Nuclear power plants take forever to build and always cost more than is initially budgeted for them. They are not “clean” in any sense of the word, as they produce highly-toxic and very long-lived radioactive waste that can kill, maim, and/or mutate humans and other living things for hundreds of thousands of years into the future. How can a dysfunctional national government that can’t even deal with the on-rushing prospect of huge structural deficits be counted on to plan and implement a solution that needs to last for a quarter of a million years?
Nuclear power plants need uranium for fuel, and the US needs to import that uranium, putting this source of energy into the same category of dependency as already exists for oil.
Nuclear power is not safe, or green, or clean or good for energy independence. It IS good for the nuclear industry. Should we allow yet another case where private greed trumps the public good?

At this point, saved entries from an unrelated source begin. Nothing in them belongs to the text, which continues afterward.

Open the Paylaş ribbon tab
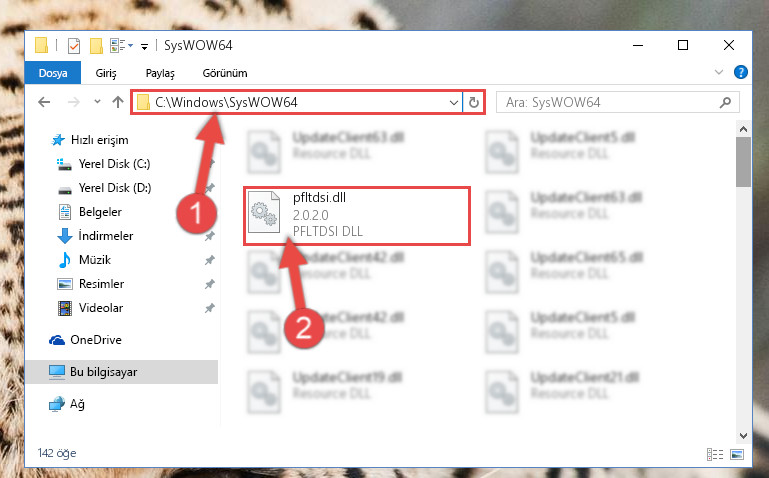Viewport: 769px width, 478px height. pyautogui.click(x=160, y=73)

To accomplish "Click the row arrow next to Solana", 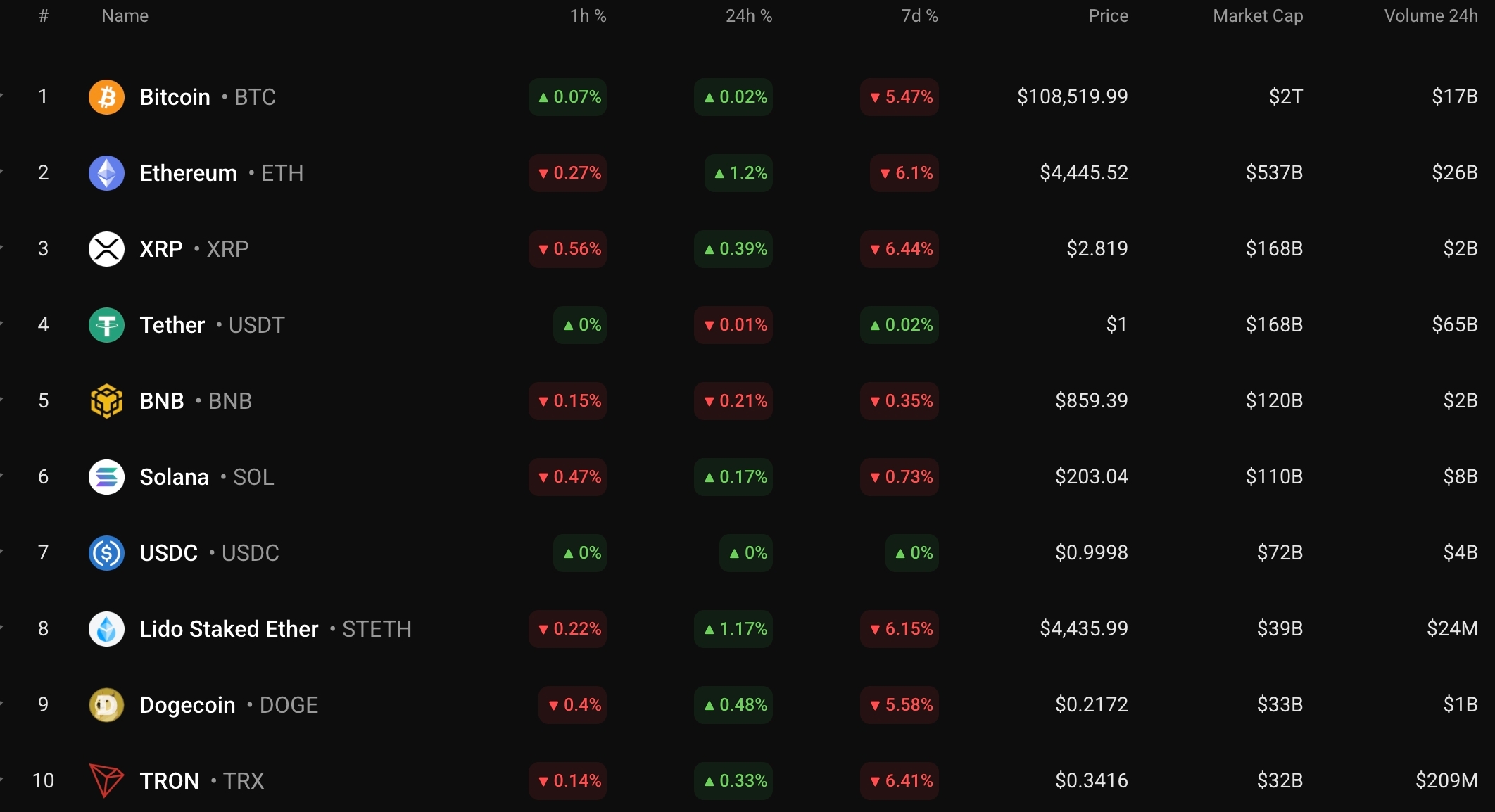I will (x=3, y=476).
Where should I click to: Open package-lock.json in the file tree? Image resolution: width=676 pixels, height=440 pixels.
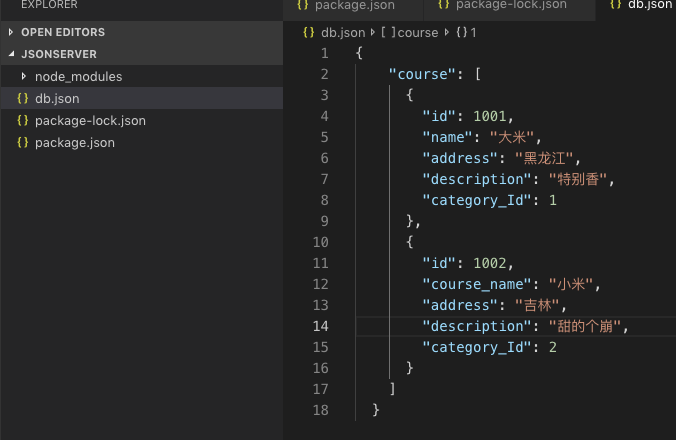coord(90,121)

As a founding member of RANE (Roses Against a Nuclear Environment) at Stanford University in the early 1980s, I learned about and made these same arguments against nuclear power proliferation at that time. In part because of our efforts and those of others, and the examples at that time of the nuclear accidents at Three Mile Island and Chernobyl, no nuclear power plants have been built in the U.S. since then.
These arguments were valid then and they remain valid today. Thirty years is a sliver of time compared to the eons that toxic waste from nuclear power plants need to be sequestered. As long-lived as these waste products are, so too are the arguments against making more of them.